Tak szybko, jak minął pierwszy zachwyt nad faktem odkurzenia klasyka wszystkich depotek i konwencji fanowskich, natychmiast utwór wpisał się w odwieczny spór tych, dla których śpiewanie utworów przez Martina w wersji bare, które oryginalnie były przypisane do Dave’a, jako niszczenie i wypaczanie klasyki depeche MODE.

Z drugiej zaś strony niemilknące zachwyty tych, co w Martinie znaleźli swojego ulubieńca pośród obecnych i byłych członków zespołu, oraz tych, co radują się każdym nowym utworem granym na koncertach.

Trudno rozstrzygnąć gdzie jest prawda, bo obie strony mają swoje racje i nie zawsze wykluczające się. Czasami mam jednak wrażenie, że na bezrybiu i rak ryba.

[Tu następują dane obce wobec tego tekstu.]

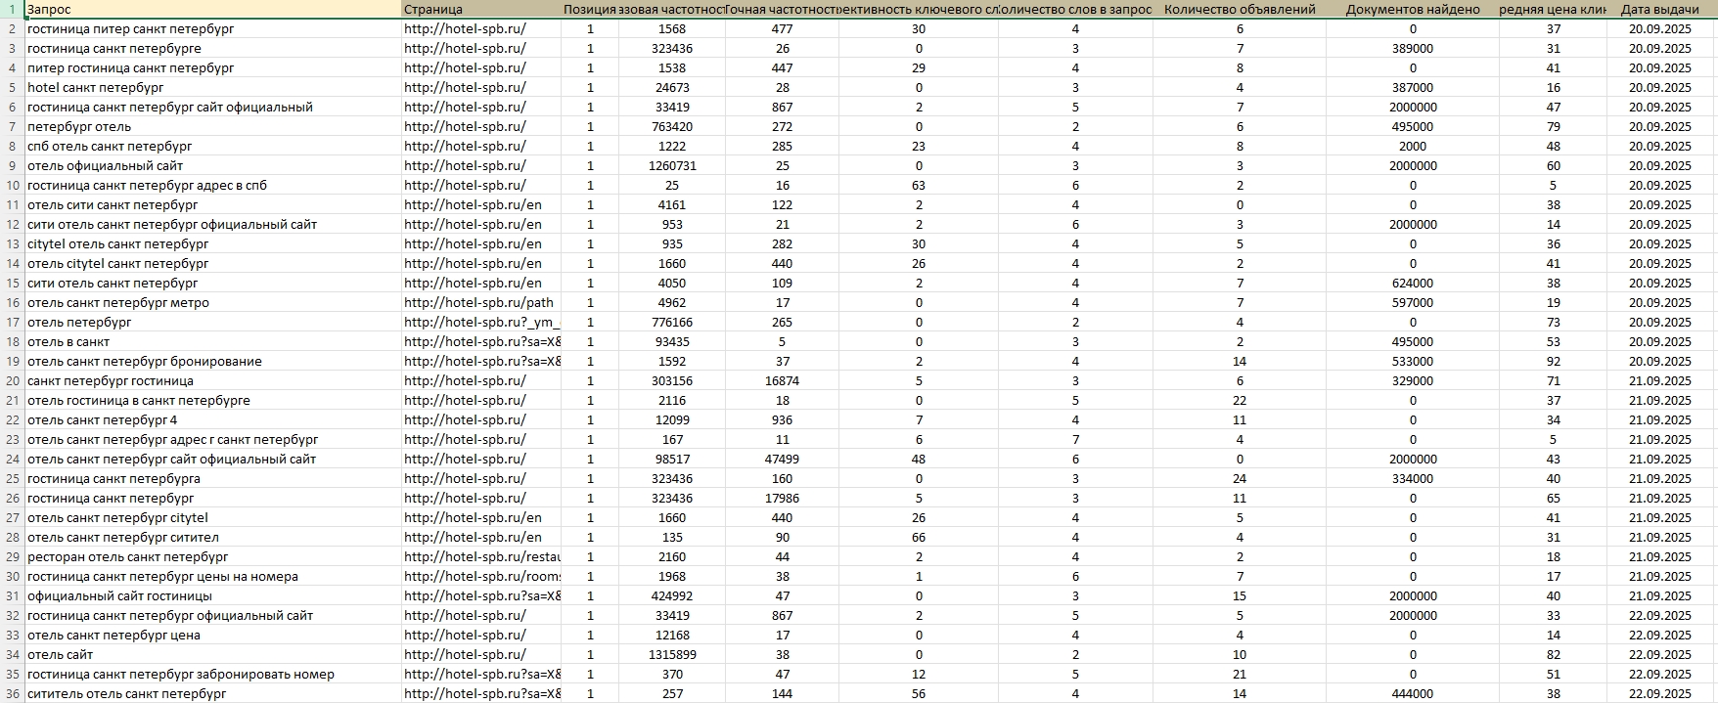This screenshot has width=1718, height=703.
Task: Select the "отель в санкт" query cell
Action: [68, 342]
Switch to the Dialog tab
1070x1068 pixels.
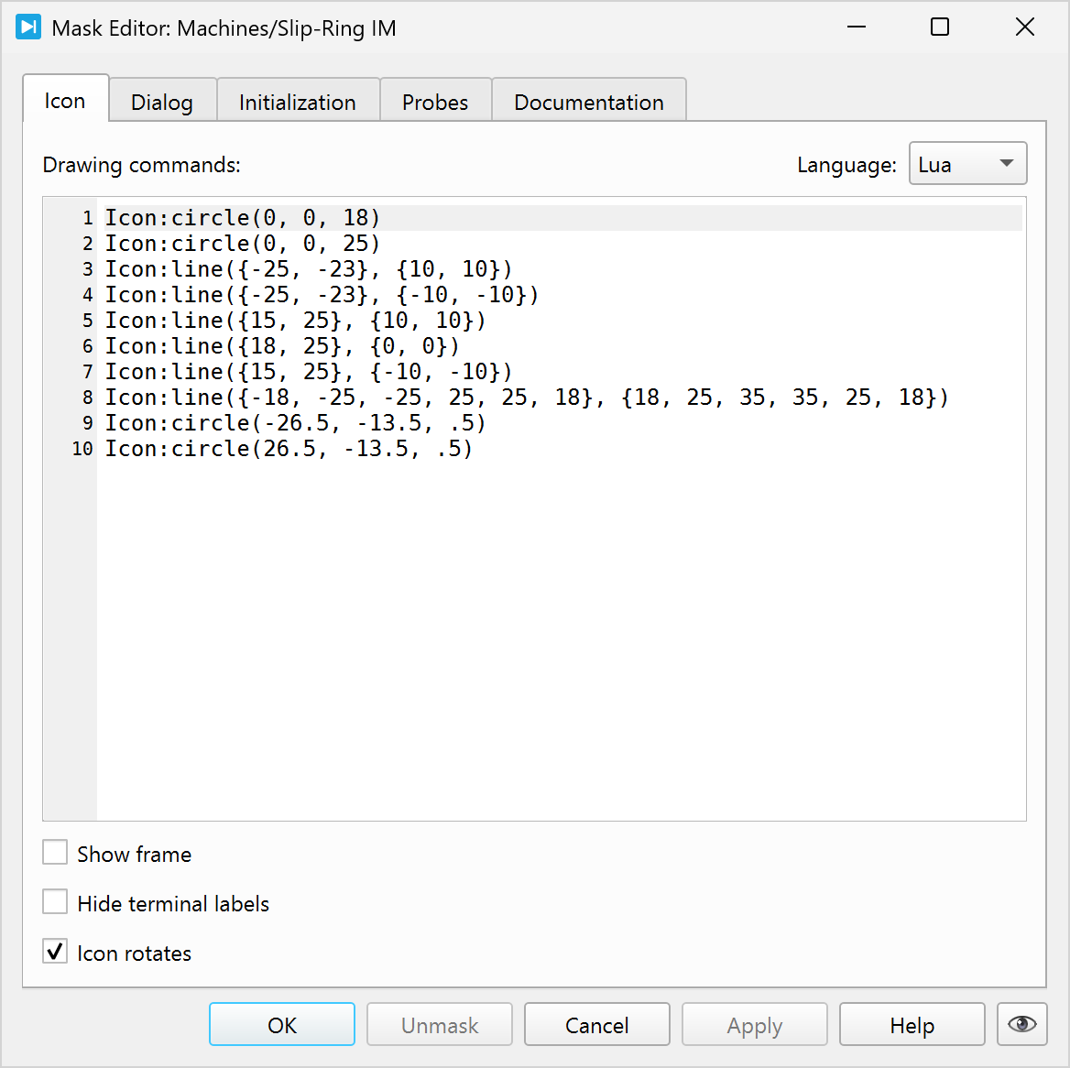point(162,102)
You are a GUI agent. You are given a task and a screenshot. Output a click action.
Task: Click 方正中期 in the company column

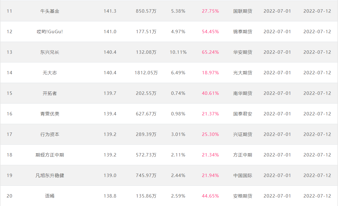[x=243, y=155]
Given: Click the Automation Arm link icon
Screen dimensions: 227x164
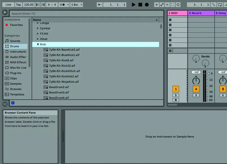Looking at the screenshot, I should click(162, 5).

Wszystko przez Dave’a, który ma taki, a nie inny styl śpiewania. Kolega może przez całą trasę lecieć na jednym secie i nie będzie mu to za grosz przeszkadzać. Można to tłumaczyć tym, że ten zespół tak ma i koniec. Można zasłaniać się ograniczeniami technicznymi, choć nie wiem, czy w obecnych czasach to stwierdzenie jest jeszcze do obrony.

Można w końcu tłumaczyć, to charakterem Dave’a zasłaniać się jego naturą, potrzebą poczucia bezpieczeństwa i niechęcią do zmian, czy też, że jest zodiakalnym bykiem, a byki tak mają. Cokolwiek byśmy nie twierdzili nie zmienia to faktu, że w obecnych czasach tylko od Martina można się spodziewać nowych numerów na trasach, on jeden stał się osobą, dzięki której rekordy w postaci 39 na ostatniej trasie i 32 na jeszcze poprzedniej były możliwe.

Ktoś powie, że nie liczy się ilość, tylko jakość i wiele będzie w tym prawdy. Niestety nie zawsze masa przekłada się u Martina w jakość. Pewnie wielu ludzi wybaczyłoby mu chęć śpiewania kawałków, które na płytach śpiewa Dave, gdyby były one w pełnej elektronice, a nie jako bare. A tak czeka nas festiwal pianinkowej masakry klasyków by Peter Gordeno, które obdarte z bogactwa brzmieniowego można by spokojnie zagrać w barze niedaleko dworca, na pianinie pełnym kiepów i piwa z którego dawno już uleciał gaz.

Echhhh, żeby Dave’owi się chciało ryzykować, a Martin nie był taki leniwy… za 14 miesięcy zobaczymy, czy rekord został pobity, czy też 39 zostanie już najwyższą liczbą wykonanych utworów na trasie.

Oby jak najwięcej było tych w pełnej elektronice. Do napisania po Nicei 2013.05.04.